509-й полежал еще некоторое время неподвижно, прислушиваясь. Это была старая лагерная привычка. Никогда не знаешь, с какой стороны грозит опасность, и пока ты неподвижен, всегда есть шанс, что тебя не заметят или примут за мертвого — простой закон природы, известный каждой букашке.
Он не услышал ничего подозрительного. Часовые на пулеметных вышках пребывали где-то посредине между сном и бодрствованием, позади тоже все было спокойно. Он осторожно поднял голову и посмотрел назад.
Концентрационный лагерь Меллерн мирно дремал на солнце. Огромный аппелль-плац, который эсэсовцы в шутку называли танцплощадкой, был почти пуст. Только на мощных деревянных столбах, справа от главных ворот, висели четверо на связанных за спиной руках. Они были подтянуты на веревках вверх ровно настолько, чтобы ноги не касались земли. Руки их были вывернуты в суставах. Два истопника крематория развлекались тем, что бросали в них из окна кусочки угля. Но ни один из четверых больше не шевелился. Они висели уже полчаса и успели потерять сознание.
Бараки рабочего лагеря казались покинутыми. Команды, работавшие за пределами лагеря, еще не вернулись. На дорожках изредка показывались и быстро исчезали, прошмыгнув куда-то по своим делам, дежурные. Слева от больших ворот перед штрафным бункером сидел шарфюрер СС Бройер. Он велел поставить для себя на солнце плетеное кресло со столиком и теперь пил кофе. Хороший кофе был редкостью весной 1945 года. Но Бройер только что задушил двух евреев, гнивших в бункере полтора месяца, а это он расценивал как проявление гуманности, которое заслуживает награды.

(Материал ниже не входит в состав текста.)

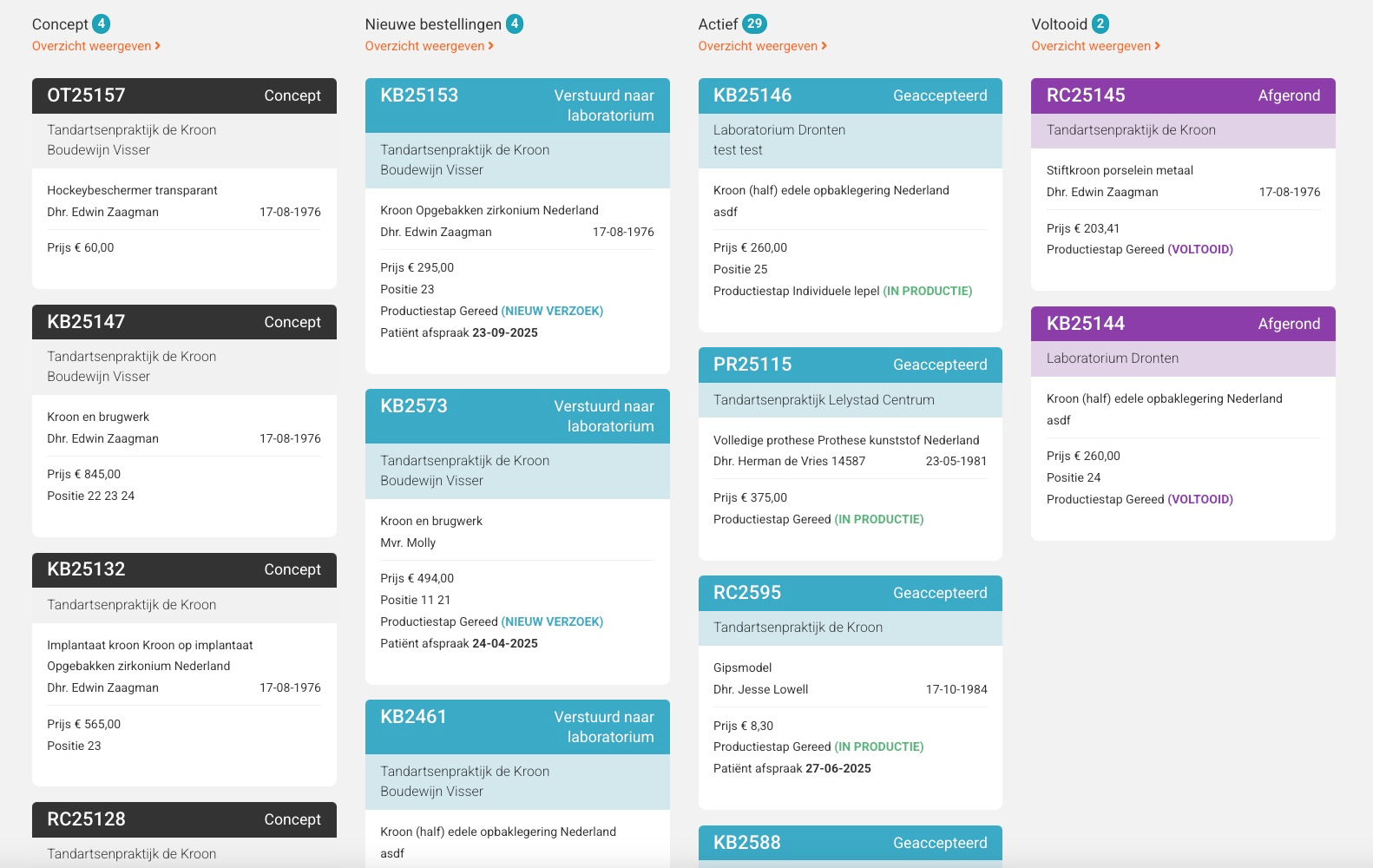Viewport: 1373px width, 868px height.
Task: Open order RC25128 at the bottom
Action: pyautogui.click(x=184, y=819)
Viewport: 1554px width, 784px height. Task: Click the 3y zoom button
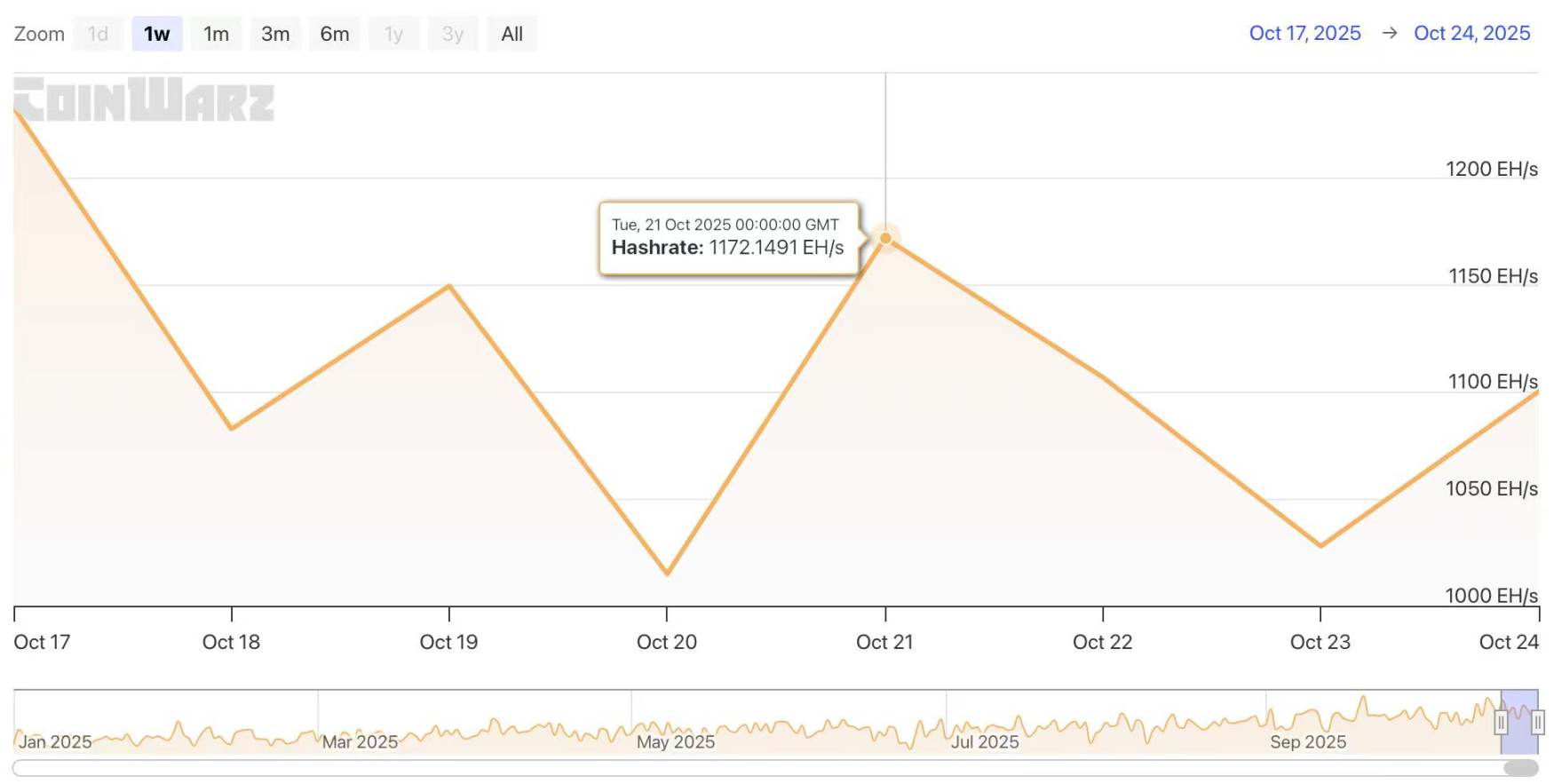click(453, 34)
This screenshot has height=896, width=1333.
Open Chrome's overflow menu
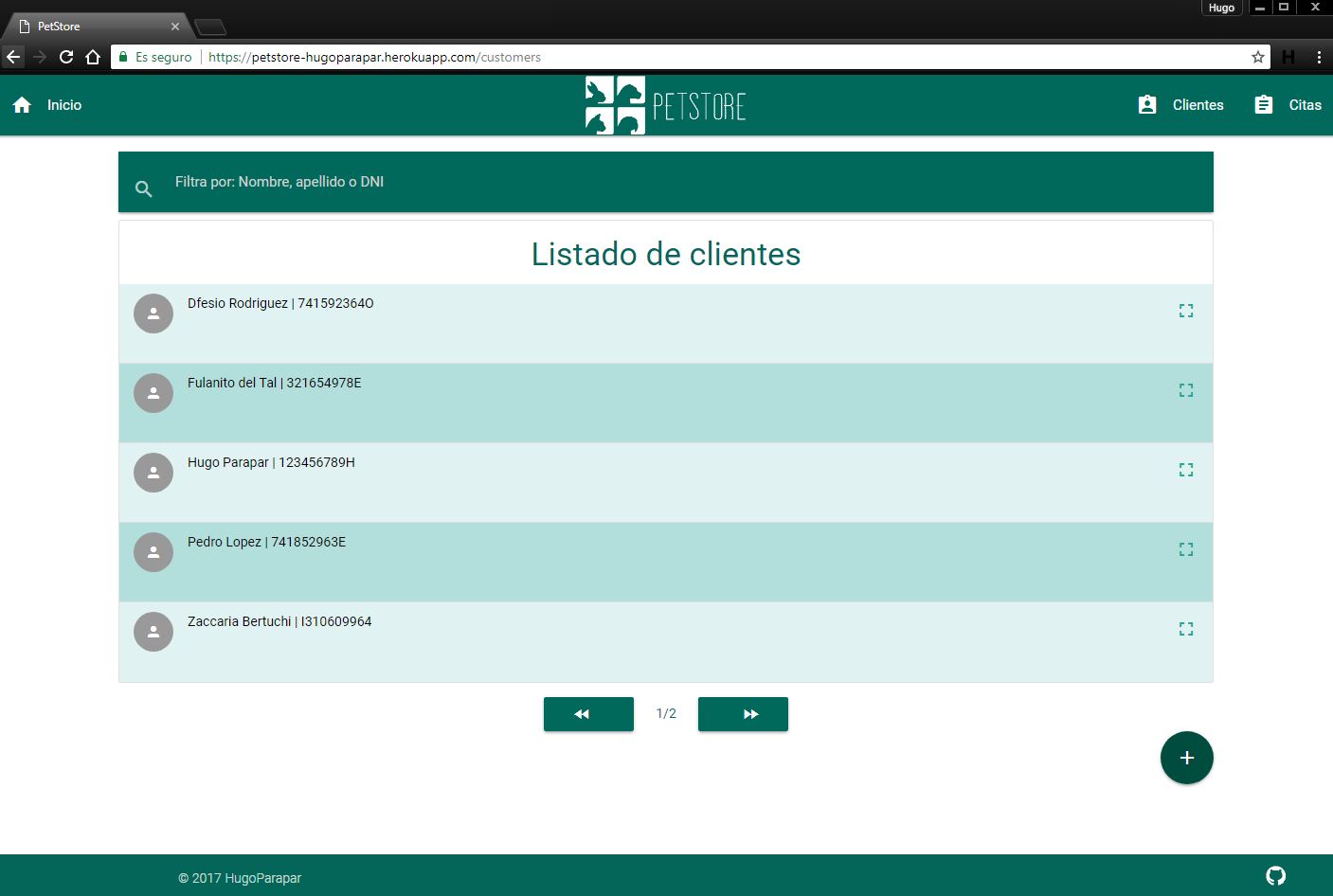pos(1321,57)
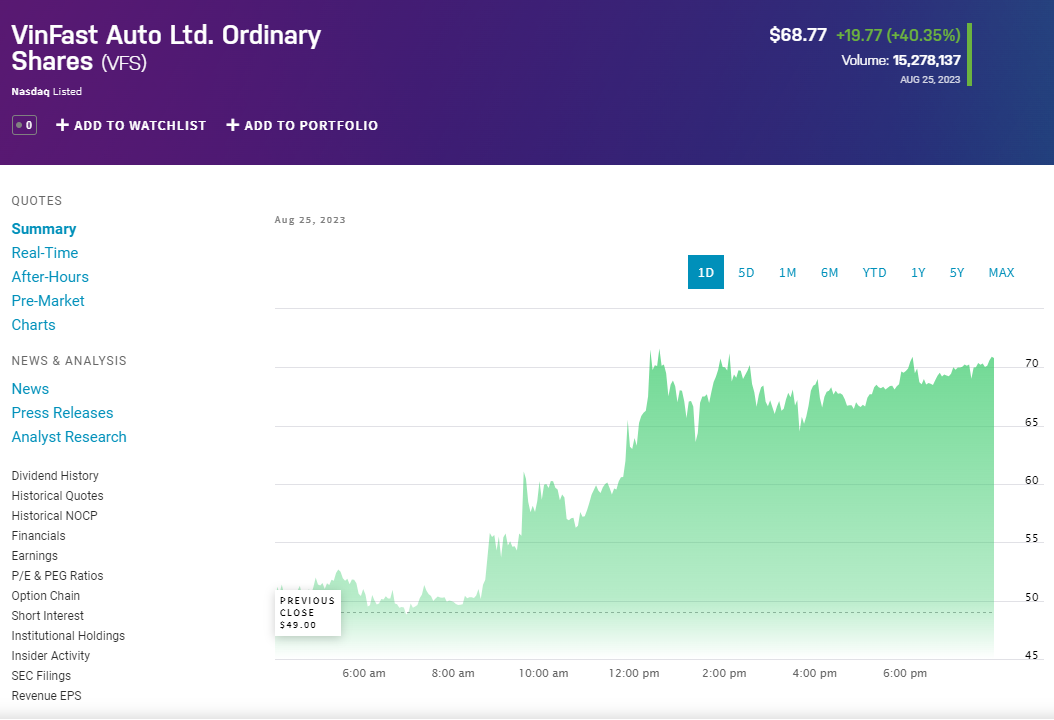
Task: Open the Charts page
Action: [33, 325]
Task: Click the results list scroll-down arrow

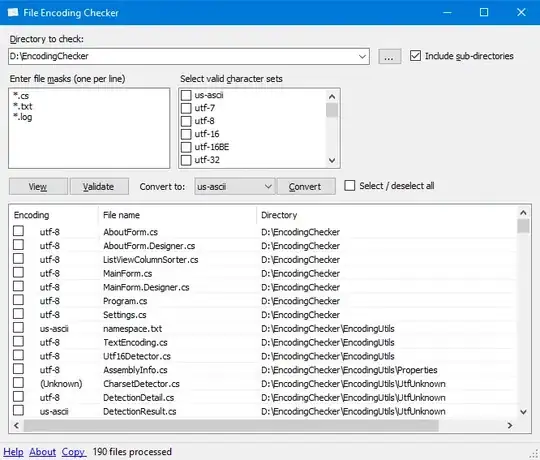Action: (523, 411)
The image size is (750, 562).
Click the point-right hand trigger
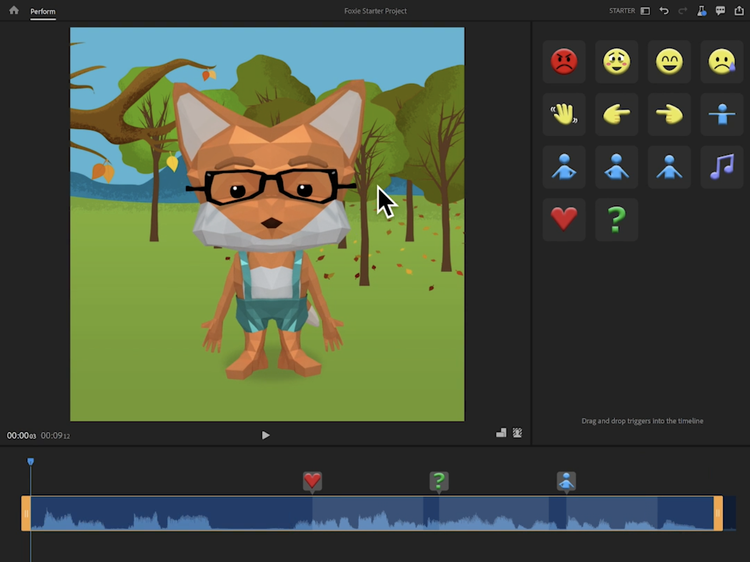point(669,114)
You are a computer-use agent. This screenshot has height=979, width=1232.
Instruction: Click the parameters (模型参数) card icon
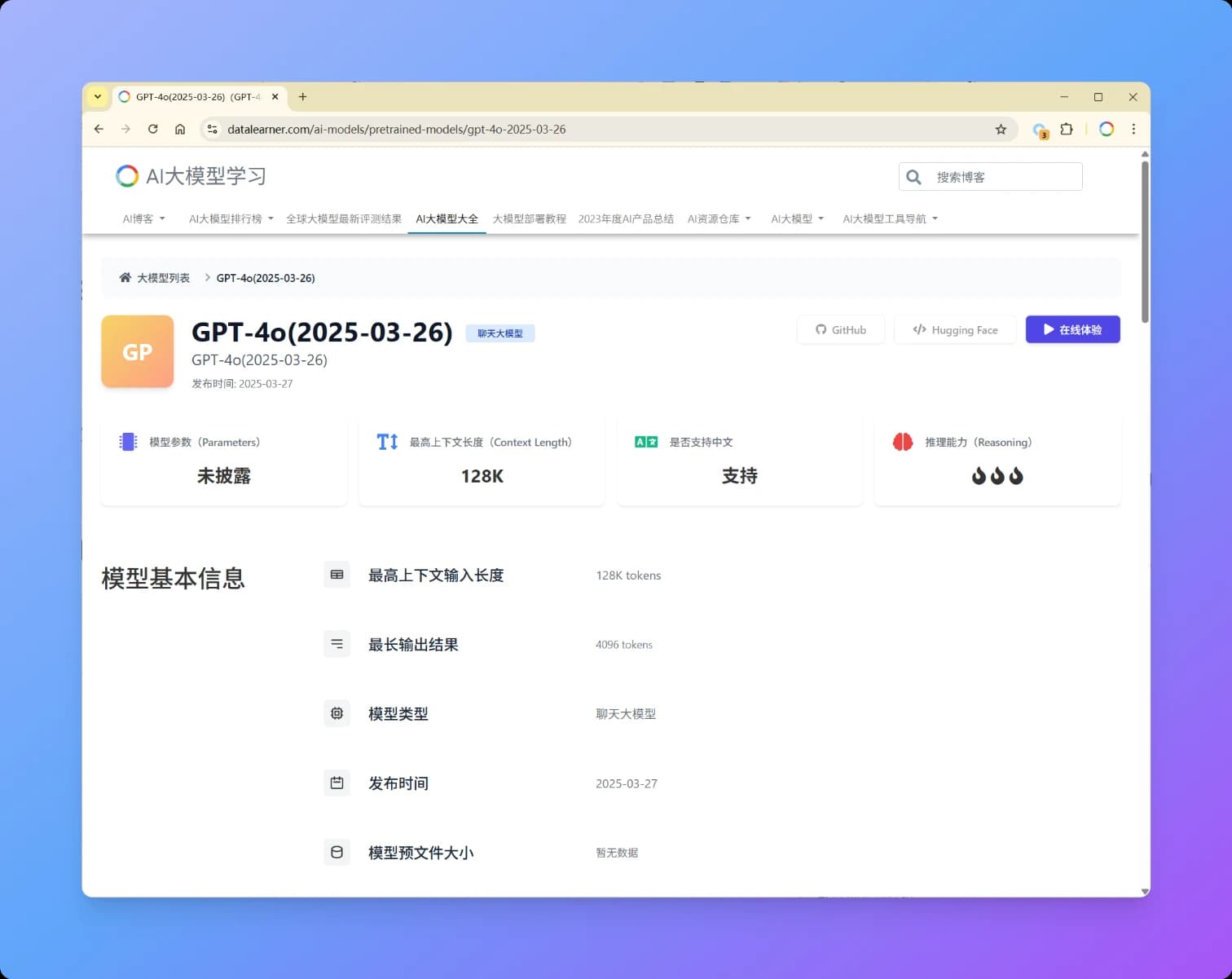pos(128,441)
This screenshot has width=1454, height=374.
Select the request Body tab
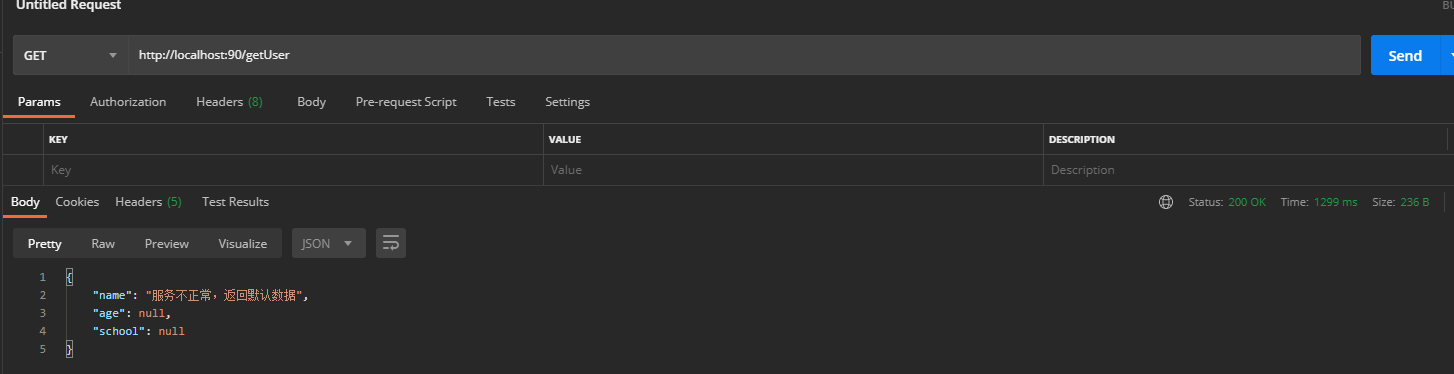[x=311, y=102]
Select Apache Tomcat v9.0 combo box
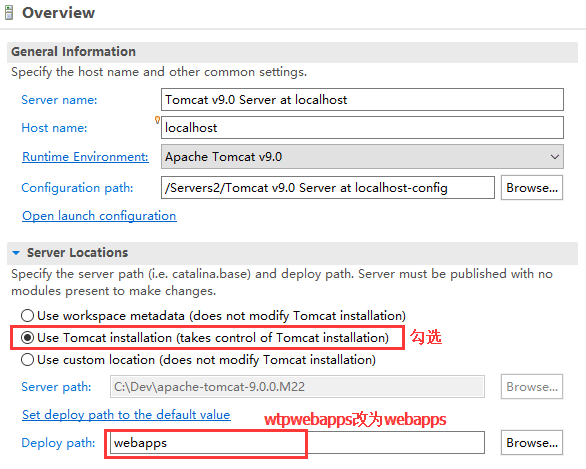The image size is (586, 469). click(x=362, y=157)
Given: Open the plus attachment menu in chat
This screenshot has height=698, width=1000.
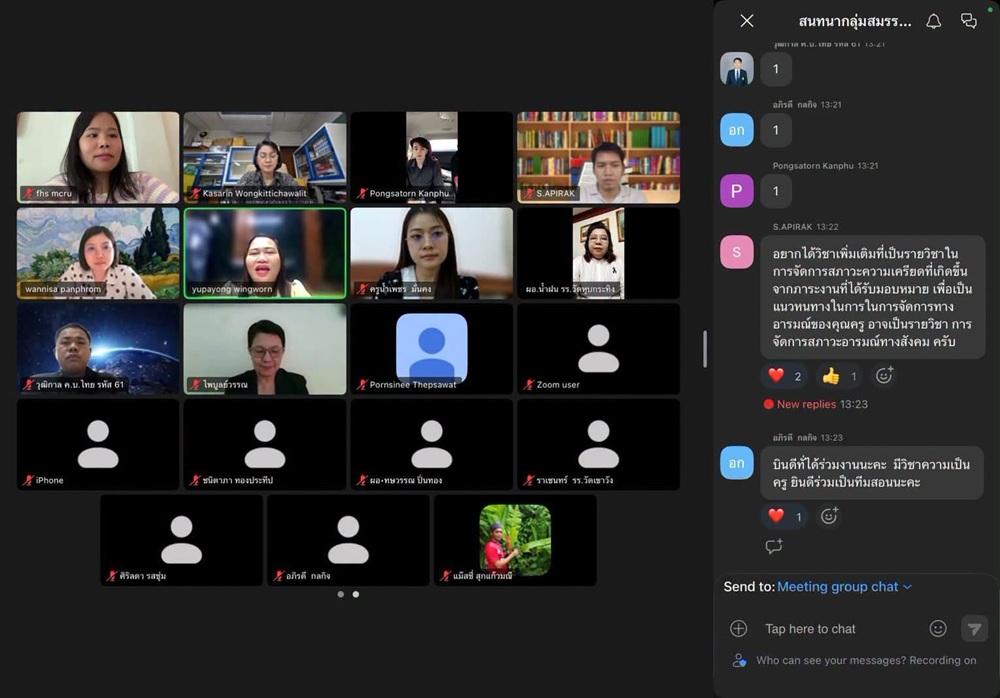Looking at the screenshot, I should [x=739, y=628].
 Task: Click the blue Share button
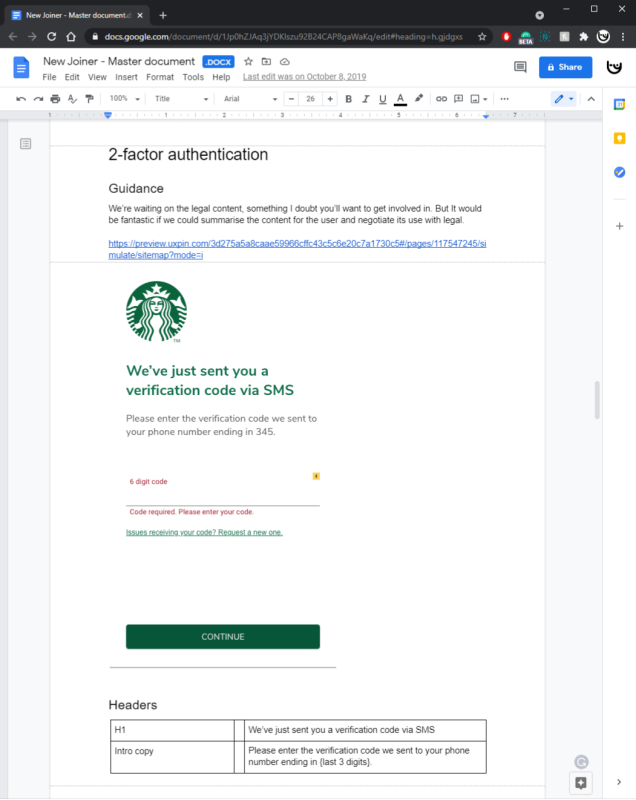point(565,67)
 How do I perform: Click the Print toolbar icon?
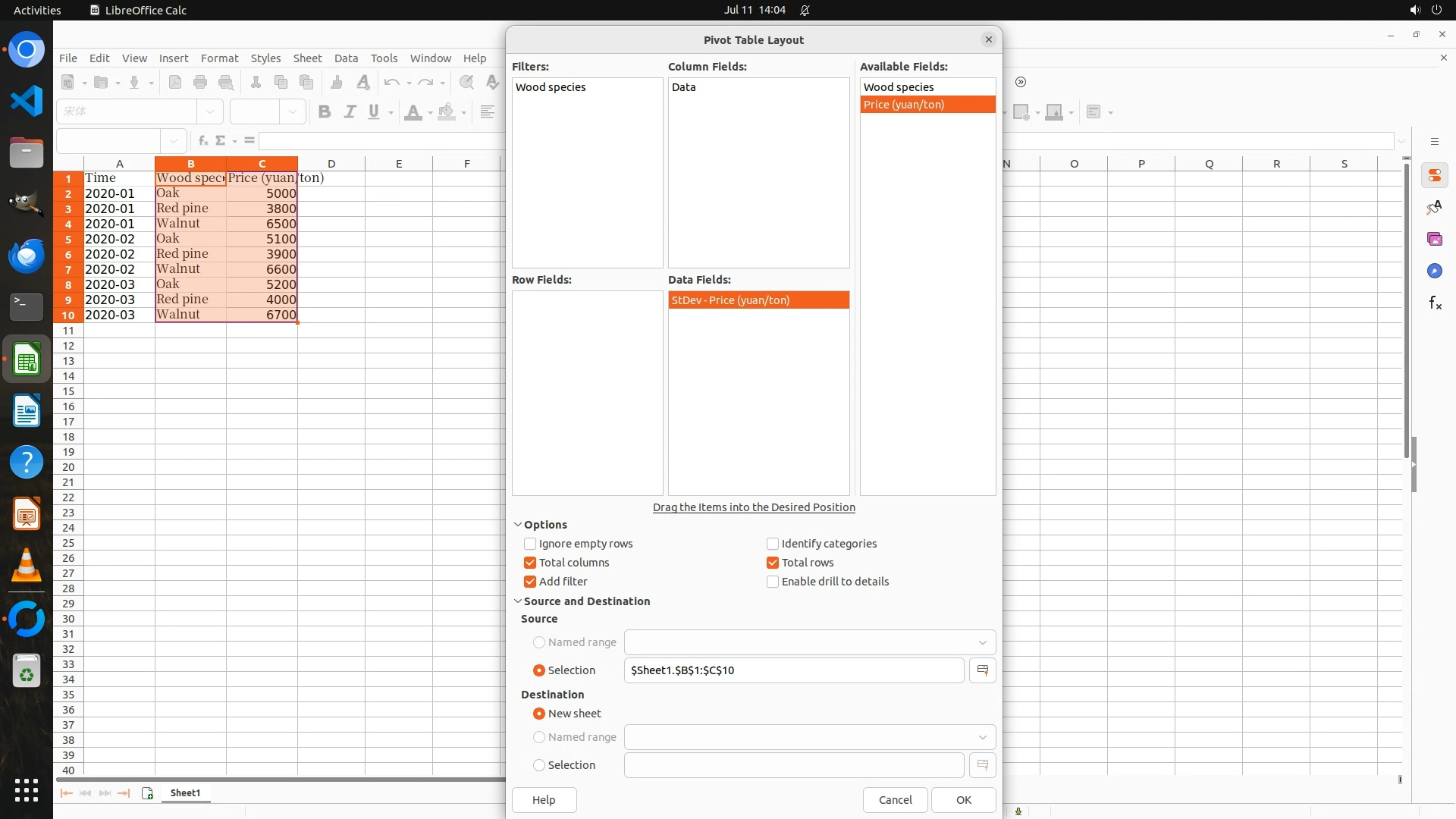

Кухонный капо прислал ему несколько кусков сладкого пирога. Бройер ел медленно, растягивая удовольствие. Он очень любил изюм без косточек, которым было щедро нашпиговано тесто. Пожилой еврей мало порадовал его; зато второй, помоложе, оказался более живучим. Он довольно долго дергался и хрипел. Бройер сонно ухмыльнулся и прислушался к слабым звукам, едва доносимым ветром со стороны сада, где репетировал лагерный оркестр. Играли вальс «Южные розы», любимую вещь коменданта, оберштурмбаннфюрера Нойбауера.
509-й находился на противоположной стороне лагеря, неподалеку от группы бараков, отделенных колючей проволокой от Большого рабочего лагеря. Они назывались Малым лагерем. В них содержались заключенные, которые уже не могли работать. Здесь они ждали своей смерти. Почти все умирали быстро, однако пополнение каждый раз прибывало до того, как умирали последние обитатели, и таким образом бараки были постоянно переполнены. Часто умирающие валялись где попало, в проходах, или просто подыхали снаружи, вокруг бараков. В Меллерне не было газовых камер. Комендант очень гордился этим. Он любил заявлять, что в Меллерне умирают естественной смертью. Официально Малый лагерь назывался отделением щадящего режима, но лишь немногие обитатели бараков умудрялись выдержать этот щадящий режим дольше, чем две недели. В блоке 22 обосновалась маленькая группка таких живучих упрямцев. Сохраняя последние крохи мрачного юмора, они называли себя ветеранами. 509-й был одним из них. Его отправили в Малый лагерь четыре месяца назад, и ему самому казалось чудом, что он до сих пор жив.